What Constitutes Standing?

Subject: What Constitutes Standing?
Date: Thu 15 Oct 1998 - 13:56:49 BST

So what constiutes standing in the "trans-community?" What credentials should
we honor and which should we pass by?

Should we focus on

-- the amount of suffering someone has endured
-- the number of years since they changed their body
-- the victimization that they claim
-- the amount of failure and dysfunction in their life that they can blame on

or should we focus on

-- the content of someone's character
-- the gifts they bring to the group
-- the way they empower others
-- the quality of their choices, thoughts, ideas and offerings

In other words, should we value the amount of victimization that someone has
suffered or the amount of contribution that they are making? Should the
community honor the most damaged of us because they deserve some extra
benefits that they were denied by bullies, or should the community honor the
most gifted of us, the ones who give gifts of helping others most freely?

Should we say to young people that until they have suffered, had their life
destroyed, they will have no standing to speak and contribute to our

There is no doubt that those who suffer the most can also be those who
contribute a great deal. The question of how they contribute that, because of
their works or because of their suffering is a good one: are they the martyrs
we hold up, or the leaders who made change?

Dr.
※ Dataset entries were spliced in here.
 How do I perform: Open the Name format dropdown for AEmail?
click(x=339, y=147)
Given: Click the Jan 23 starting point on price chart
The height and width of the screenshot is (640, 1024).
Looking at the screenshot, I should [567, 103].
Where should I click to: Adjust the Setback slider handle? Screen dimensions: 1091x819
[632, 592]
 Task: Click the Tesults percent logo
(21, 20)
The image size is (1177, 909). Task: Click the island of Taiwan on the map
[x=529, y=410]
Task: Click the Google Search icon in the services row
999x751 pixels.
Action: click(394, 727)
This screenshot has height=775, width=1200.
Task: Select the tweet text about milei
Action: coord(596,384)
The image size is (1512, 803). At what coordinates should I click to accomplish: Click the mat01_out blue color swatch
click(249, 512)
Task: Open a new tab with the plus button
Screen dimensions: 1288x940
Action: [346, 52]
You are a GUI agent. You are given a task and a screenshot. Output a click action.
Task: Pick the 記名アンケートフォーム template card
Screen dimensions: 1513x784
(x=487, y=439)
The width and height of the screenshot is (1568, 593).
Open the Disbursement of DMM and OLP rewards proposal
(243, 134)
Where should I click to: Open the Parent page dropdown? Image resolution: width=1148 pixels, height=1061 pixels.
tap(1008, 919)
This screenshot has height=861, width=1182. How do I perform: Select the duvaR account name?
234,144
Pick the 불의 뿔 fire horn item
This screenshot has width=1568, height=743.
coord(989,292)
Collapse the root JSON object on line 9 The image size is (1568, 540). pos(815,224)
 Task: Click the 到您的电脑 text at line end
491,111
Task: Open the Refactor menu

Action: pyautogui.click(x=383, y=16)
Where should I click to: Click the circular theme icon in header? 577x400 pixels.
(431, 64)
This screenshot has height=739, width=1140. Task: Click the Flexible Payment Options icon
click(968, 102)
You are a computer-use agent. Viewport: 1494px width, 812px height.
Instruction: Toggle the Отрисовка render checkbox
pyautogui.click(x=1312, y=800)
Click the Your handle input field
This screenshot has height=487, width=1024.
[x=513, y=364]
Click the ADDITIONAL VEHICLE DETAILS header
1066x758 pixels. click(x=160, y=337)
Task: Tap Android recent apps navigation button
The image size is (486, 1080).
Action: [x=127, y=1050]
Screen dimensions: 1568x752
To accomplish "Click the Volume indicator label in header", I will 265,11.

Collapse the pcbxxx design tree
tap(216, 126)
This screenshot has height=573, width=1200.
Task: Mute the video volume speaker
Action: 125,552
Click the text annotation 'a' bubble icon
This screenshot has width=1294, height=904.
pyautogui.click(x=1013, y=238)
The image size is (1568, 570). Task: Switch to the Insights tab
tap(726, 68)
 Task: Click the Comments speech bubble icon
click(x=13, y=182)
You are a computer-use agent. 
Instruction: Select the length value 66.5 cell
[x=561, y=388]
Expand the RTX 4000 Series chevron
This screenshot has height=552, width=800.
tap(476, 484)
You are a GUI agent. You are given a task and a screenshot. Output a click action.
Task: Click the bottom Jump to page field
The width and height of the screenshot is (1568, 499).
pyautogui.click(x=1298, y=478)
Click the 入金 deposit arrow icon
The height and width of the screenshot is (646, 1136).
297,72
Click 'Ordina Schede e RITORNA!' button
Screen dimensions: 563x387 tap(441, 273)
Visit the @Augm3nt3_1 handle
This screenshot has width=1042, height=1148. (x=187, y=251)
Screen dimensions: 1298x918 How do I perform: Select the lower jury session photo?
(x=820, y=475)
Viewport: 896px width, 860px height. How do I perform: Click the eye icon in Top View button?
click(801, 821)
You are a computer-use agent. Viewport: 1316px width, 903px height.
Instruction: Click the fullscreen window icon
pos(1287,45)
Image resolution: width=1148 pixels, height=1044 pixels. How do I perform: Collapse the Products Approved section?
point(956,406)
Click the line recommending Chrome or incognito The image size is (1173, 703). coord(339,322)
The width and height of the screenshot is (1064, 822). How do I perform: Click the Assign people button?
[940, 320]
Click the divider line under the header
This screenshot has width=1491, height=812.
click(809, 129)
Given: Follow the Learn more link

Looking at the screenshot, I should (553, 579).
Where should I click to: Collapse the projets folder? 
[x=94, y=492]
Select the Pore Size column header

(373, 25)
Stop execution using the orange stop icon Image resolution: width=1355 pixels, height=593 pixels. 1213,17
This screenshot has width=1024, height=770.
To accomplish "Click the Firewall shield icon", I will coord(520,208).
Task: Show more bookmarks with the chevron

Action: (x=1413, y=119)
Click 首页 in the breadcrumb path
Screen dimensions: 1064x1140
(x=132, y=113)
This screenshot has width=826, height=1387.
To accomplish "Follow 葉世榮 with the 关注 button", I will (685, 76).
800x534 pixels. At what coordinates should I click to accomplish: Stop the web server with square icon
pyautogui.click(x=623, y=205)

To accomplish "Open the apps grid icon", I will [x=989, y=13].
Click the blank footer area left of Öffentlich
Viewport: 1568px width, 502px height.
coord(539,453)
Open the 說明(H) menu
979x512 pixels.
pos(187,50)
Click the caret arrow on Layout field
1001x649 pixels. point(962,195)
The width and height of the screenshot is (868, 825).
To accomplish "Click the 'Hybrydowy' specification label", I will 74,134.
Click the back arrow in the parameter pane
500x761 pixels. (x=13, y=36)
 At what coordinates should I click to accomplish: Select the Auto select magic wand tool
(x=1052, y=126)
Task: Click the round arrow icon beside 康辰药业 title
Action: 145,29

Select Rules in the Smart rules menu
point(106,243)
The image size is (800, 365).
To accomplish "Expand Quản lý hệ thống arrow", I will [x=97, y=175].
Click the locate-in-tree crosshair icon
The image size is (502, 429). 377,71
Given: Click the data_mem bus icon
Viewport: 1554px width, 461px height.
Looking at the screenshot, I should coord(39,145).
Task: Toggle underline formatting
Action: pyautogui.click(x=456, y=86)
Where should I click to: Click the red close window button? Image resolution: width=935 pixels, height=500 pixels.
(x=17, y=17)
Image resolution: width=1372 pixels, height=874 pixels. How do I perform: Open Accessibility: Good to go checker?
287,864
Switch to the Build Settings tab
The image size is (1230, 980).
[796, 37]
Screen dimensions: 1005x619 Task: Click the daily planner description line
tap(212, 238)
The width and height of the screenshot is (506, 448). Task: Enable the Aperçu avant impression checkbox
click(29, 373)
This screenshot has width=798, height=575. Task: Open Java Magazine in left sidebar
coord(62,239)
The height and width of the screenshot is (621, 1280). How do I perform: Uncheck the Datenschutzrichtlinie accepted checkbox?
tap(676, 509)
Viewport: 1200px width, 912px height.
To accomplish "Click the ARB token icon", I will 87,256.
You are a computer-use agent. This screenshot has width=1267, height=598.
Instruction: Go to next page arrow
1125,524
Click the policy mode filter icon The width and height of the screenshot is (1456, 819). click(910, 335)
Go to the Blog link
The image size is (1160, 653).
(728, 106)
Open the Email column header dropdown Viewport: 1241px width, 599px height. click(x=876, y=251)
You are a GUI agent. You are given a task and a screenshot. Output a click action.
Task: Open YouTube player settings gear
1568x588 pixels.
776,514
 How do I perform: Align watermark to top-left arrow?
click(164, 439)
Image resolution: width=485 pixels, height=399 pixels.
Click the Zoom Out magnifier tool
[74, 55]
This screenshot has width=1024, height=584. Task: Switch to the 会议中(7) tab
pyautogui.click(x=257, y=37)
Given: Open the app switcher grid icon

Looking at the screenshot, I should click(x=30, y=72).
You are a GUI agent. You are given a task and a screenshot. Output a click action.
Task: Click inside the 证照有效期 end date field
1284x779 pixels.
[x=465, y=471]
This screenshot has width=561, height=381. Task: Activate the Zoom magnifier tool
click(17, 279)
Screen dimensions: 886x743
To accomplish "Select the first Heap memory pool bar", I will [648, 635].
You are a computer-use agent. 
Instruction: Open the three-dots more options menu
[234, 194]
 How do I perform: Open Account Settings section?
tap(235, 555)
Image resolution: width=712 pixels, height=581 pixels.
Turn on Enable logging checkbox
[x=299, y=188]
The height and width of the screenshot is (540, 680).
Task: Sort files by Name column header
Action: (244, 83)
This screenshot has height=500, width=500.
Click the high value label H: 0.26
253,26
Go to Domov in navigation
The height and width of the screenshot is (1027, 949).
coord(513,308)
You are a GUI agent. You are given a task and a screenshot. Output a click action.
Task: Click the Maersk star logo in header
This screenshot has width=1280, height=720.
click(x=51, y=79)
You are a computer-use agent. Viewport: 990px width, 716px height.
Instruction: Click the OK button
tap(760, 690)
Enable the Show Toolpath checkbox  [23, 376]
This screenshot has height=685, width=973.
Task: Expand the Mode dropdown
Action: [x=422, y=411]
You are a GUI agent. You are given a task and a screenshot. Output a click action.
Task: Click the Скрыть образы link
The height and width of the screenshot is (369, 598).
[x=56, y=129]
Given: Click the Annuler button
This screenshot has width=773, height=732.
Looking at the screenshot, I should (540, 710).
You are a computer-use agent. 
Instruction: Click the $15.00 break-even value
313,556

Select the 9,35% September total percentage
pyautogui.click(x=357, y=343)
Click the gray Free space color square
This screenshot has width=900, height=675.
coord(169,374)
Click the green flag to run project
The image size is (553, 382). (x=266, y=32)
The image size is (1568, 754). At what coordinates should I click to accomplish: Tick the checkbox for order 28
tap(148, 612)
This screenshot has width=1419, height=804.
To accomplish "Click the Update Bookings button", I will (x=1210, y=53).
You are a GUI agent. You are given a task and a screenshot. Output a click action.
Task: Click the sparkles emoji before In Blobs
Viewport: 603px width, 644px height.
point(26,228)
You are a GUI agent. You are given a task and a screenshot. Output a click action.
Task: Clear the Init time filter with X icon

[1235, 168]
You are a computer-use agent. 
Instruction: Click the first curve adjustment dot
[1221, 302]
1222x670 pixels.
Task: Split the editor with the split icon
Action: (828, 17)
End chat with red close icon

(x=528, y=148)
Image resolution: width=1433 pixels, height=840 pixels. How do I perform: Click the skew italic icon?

Martin Luther King, for example, made his name not for the amount of
suffering he accepted, but for the way he lead with quality thought and
committment. Because he was also martyred in a Memphis hotel, he became both,
but to me his real contribution was not his suffering and his death, but his
life and his empowering words that helped millions of people leave their
sufering behind and claim their own rights.

What credentials do we bring? Is a resume of abuse and suffering the highest
calling card we can play, or should we be accepted on on merits rather than
the damage we have suffered? Certainly, people who transcend their suffering
are often the people who can give powereful gifts, but I would agrue that its
the transcending that is the power, not the suffering behind it.

Valuing gifts is tricky thing. Every human has a gift -- some for one-on-one
caring, some for numbers, some for law, some for theology, some for cooking,
some for fixing cars. We each contribute in our own way. To claim that
somehow, our words are more credible, more worthy, because they are of one
form or another is arrogance, like saying that suffering makes the gifts of
one person more valid and valuable than another.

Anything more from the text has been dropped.